The attacks, claimed by the Islamic State of Iraq and the Levant (ISIL) and Al-Nusra Front, two Al-Qaeda-affiliated groups, came after rebels were driven out of nearby Qara village yesterday, said the Syrian Observatory for Human Rights.

"At least seven regime troops were killed in the two attacks, and five others are in critical condition," Observatory director Rami Abdel Rahman said.
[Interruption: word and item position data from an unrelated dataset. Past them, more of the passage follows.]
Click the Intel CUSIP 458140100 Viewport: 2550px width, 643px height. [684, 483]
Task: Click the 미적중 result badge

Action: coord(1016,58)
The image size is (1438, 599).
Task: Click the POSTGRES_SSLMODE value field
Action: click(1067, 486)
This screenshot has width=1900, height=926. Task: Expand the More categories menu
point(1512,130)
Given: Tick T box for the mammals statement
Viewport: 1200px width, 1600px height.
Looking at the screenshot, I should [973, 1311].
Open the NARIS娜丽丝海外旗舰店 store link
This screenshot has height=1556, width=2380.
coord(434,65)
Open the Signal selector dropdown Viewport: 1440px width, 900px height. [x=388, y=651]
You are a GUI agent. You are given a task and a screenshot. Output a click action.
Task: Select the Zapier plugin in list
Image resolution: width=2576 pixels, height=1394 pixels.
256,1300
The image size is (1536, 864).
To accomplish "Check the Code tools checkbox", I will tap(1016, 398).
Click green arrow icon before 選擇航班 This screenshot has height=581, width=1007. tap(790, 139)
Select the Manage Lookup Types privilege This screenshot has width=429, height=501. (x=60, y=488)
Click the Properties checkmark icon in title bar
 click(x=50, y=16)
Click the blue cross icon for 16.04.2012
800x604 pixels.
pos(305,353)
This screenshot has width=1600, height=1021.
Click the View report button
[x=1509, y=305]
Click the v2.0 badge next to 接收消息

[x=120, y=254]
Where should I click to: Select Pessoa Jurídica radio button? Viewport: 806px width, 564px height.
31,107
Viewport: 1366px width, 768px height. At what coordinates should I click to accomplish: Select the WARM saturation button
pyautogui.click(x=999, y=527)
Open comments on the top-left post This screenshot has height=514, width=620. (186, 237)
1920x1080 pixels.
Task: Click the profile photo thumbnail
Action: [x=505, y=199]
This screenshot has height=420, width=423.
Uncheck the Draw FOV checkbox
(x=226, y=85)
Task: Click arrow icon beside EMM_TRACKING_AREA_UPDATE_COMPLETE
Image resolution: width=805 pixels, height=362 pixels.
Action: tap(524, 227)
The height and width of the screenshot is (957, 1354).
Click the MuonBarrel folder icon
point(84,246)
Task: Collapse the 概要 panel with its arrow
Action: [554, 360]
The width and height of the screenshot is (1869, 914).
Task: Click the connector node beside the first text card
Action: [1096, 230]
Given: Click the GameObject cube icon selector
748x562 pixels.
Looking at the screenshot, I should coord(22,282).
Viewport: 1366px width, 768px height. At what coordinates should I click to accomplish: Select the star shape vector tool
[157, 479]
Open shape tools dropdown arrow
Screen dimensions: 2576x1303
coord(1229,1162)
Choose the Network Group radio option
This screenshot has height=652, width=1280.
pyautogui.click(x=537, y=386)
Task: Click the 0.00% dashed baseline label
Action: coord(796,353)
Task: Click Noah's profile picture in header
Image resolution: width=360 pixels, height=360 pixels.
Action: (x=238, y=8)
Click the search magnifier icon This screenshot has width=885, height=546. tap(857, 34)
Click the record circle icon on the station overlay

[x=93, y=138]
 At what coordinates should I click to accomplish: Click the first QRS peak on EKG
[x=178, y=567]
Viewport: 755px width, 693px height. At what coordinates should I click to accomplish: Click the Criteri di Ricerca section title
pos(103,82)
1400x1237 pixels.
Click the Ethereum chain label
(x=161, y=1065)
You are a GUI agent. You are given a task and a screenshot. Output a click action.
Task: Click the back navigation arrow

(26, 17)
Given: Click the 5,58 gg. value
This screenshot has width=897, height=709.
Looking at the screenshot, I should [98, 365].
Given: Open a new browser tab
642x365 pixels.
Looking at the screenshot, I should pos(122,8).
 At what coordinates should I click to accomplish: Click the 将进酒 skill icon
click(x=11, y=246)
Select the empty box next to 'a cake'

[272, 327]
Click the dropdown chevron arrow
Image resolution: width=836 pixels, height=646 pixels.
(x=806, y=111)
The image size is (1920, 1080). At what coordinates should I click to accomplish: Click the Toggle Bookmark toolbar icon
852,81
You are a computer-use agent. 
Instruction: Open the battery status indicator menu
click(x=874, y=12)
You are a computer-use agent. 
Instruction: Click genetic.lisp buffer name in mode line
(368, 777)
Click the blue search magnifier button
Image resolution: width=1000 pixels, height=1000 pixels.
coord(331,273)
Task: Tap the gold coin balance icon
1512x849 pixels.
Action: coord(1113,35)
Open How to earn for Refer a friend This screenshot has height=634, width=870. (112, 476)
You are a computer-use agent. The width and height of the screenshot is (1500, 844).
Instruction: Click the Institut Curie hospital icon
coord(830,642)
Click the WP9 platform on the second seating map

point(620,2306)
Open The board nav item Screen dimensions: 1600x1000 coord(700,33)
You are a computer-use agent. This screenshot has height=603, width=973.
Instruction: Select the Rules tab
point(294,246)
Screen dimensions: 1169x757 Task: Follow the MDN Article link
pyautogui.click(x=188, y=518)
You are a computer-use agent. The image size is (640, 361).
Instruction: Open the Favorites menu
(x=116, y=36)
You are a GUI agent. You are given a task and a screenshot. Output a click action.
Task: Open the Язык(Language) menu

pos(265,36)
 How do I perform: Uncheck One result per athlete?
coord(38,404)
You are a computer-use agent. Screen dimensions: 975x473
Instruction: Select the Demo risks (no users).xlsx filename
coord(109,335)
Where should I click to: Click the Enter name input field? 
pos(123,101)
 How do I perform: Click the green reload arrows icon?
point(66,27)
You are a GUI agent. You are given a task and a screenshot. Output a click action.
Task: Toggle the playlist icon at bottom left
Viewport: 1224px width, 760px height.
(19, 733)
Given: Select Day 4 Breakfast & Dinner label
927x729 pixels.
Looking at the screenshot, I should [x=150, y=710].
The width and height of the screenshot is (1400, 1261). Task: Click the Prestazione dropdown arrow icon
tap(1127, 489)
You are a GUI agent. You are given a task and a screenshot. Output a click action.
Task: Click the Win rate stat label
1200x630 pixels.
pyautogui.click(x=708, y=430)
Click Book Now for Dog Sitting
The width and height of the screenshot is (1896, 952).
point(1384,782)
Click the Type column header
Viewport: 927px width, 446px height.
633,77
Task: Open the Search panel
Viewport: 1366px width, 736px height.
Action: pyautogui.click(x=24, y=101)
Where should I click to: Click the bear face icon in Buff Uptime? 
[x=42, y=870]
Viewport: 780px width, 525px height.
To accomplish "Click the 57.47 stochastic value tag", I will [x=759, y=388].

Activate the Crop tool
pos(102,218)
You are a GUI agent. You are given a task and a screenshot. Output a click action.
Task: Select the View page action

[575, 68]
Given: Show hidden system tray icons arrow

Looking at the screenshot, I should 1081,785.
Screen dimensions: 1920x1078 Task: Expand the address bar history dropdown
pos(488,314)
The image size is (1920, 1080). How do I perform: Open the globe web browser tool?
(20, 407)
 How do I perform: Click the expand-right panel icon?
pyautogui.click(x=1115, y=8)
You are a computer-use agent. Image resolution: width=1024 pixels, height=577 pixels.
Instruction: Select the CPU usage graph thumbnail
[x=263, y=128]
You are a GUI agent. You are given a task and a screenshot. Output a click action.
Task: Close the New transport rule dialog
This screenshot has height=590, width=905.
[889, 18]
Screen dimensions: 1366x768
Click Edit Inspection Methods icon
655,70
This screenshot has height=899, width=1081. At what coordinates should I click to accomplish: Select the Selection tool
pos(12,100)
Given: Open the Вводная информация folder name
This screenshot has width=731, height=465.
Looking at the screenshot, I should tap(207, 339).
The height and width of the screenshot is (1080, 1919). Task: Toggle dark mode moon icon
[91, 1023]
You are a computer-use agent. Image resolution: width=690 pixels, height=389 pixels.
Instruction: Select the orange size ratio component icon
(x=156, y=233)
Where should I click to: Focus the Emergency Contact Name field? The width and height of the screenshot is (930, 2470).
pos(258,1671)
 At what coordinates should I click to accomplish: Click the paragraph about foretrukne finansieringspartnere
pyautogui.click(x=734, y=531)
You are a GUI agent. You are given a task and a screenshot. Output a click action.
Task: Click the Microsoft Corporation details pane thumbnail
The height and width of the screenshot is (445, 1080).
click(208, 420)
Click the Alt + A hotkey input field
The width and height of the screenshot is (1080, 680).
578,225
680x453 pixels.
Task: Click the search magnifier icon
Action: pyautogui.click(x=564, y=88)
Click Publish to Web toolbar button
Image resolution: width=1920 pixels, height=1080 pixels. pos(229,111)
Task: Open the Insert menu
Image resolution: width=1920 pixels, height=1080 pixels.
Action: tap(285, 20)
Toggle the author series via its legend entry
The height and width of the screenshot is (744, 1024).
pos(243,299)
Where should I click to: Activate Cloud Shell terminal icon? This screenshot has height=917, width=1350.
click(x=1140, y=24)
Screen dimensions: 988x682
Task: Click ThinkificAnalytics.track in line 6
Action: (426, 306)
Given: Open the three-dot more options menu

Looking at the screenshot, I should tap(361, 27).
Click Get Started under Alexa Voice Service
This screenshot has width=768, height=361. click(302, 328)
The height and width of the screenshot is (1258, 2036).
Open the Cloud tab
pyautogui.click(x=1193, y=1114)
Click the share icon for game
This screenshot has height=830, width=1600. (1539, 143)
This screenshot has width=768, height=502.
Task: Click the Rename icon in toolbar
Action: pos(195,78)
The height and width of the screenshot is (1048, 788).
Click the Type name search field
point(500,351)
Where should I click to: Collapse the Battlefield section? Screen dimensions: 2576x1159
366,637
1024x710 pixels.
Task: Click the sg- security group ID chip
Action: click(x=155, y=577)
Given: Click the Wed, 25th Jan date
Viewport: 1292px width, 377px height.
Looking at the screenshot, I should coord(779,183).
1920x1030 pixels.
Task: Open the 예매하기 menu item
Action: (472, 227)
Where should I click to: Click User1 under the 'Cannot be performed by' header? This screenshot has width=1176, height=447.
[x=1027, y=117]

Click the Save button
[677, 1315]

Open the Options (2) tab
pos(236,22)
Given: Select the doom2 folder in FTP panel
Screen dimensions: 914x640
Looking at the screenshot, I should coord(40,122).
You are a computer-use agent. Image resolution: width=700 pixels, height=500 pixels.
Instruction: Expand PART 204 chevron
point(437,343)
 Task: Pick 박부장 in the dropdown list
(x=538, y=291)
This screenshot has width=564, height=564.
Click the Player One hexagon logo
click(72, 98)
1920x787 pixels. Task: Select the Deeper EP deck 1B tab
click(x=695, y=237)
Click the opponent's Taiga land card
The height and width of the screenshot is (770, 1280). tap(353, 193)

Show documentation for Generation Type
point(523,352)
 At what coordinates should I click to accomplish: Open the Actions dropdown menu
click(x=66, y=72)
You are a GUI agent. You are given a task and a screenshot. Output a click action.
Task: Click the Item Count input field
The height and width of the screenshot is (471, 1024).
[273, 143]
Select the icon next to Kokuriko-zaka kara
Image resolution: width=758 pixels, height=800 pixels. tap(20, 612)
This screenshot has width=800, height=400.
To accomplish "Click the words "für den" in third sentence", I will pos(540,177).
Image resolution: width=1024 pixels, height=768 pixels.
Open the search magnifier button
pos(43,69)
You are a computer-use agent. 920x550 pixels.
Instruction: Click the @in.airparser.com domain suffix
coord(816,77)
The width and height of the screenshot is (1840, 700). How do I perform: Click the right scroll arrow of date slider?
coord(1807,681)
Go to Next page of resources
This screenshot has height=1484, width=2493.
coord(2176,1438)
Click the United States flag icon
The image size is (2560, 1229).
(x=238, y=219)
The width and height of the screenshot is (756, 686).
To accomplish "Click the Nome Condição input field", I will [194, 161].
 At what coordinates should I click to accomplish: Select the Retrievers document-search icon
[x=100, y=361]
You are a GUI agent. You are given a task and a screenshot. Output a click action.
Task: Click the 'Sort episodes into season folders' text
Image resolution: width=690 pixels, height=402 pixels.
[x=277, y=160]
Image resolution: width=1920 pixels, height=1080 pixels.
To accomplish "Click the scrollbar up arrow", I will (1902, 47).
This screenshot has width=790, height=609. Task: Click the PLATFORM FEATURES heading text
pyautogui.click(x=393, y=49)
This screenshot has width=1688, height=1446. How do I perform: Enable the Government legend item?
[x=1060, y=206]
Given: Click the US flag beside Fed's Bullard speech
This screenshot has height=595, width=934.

Regime loyalists backed by Lebanon's Hezbollah movement have launched a major assault on Qalamoun, a mountainous region straddling key supply lines between Damascus and Homs, as well as rebel smuggling routes criss-crossing the border with Lebanon.
 

The Observatory said today's car bombs, which targeted a regime checkpoint and intelligence building near the town of Nabek, 80 kilometres north of Damascus, caused "powerful explosions".

A Syrian security source told AFP there was just one explosion at a checkpoint at the entrance to Nabek.

"The soldiers at the checkpoint stopped a suspicious car and the driver, who was a suicide bomber wearing an explosive belt, tried to escape but was shot dead by soldiers," the source said.

"However, the vehicle exploded," the source added, saying there had been "victims".

Fighting raged elsewhere in Qalamoun, mainly around the rebel bastion of Yabrud, which came under army shelling today, and Deir Attiya, a regime stronghold where clashes with rebels erupted for the first time.

Warplanes launched air strikes on rebel positions around Deir Attiya, said the Observatory, while ongoing clashes pitting rebels against troops killed at least eight opposition fighters.

The army had earlier said it was "hunting" jihadists across the region, while rebels vowed to return to Qara.

Elsewhere, a mortar round landed near central Damascus' Umayyad square, while two others hit the Kassaa neighbourhood of the capital, said the Observatory.

Some 120,000 people are estimated to have been killed in Syria's uprising, which began with peaceful protests against President Bashar al-Assad's regime in March 2011 but escalated into a full-blown insurgency when his troops launched a brutal crackdown.